Tuberculosis is characterized as a social disease and few have been more
inextricably linked with human history. There is evidence from the
archaeological record that Mycobacterium tuberculosis and its human
hosts have been together for a very long time. The very mention of
tuberculosis brings to mind romantic images of great literary figures
pouring out their souls in creative works as their bodies were being
decimated by consumption. It is a disease that at various times has had
a certain glamour associated with it.
From the medieval period to the modern day, Helen Bynum explores the
history and development of tuberculosis throughout the world, touching
on the various discoveries that have emerged about the disease over
time, and focussing on the experimental approaches of Jean-Antoine
Villemin (1827-92) and Robert Koch (1842-1910).
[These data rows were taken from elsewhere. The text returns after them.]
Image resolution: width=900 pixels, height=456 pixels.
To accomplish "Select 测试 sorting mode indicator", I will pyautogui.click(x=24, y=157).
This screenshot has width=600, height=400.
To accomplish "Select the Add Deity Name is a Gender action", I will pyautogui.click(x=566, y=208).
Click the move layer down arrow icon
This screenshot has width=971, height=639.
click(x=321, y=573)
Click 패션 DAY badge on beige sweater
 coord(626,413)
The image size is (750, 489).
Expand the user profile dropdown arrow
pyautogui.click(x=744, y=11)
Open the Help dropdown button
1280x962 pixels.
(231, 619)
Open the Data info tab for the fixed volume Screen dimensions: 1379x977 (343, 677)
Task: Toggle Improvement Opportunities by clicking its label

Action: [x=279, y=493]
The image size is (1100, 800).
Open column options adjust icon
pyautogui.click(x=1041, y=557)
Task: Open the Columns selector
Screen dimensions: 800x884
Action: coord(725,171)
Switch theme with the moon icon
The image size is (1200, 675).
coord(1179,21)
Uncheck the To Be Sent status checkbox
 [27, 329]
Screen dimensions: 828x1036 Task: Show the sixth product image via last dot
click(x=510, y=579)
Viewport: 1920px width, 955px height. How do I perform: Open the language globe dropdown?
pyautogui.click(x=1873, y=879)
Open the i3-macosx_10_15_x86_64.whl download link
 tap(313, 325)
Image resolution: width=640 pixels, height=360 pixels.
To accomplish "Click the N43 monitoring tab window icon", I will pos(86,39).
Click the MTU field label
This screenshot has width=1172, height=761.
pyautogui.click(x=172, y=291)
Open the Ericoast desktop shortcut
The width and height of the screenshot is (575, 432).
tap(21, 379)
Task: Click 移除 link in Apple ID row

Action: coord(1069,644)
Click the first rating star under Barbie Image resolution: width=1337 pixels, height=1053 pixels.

Bynum also examines the
place tuberculosis holds in the popular imagination and its role in
various forms of the dramatic arts.
The story of tuberculosis since the 1950s is complex, and Bynum
describes the picture emerging from the World Health Organization of the
difficulties that attended the management of the disease in the
developing world. In the meantime, tuberculosis has emerged again in the
West, both among the urban underclass and in association with a new
infection - HIV. The disease has returned with a vengeance - in
drug-resistant form. The story of tuberculosis is far from over.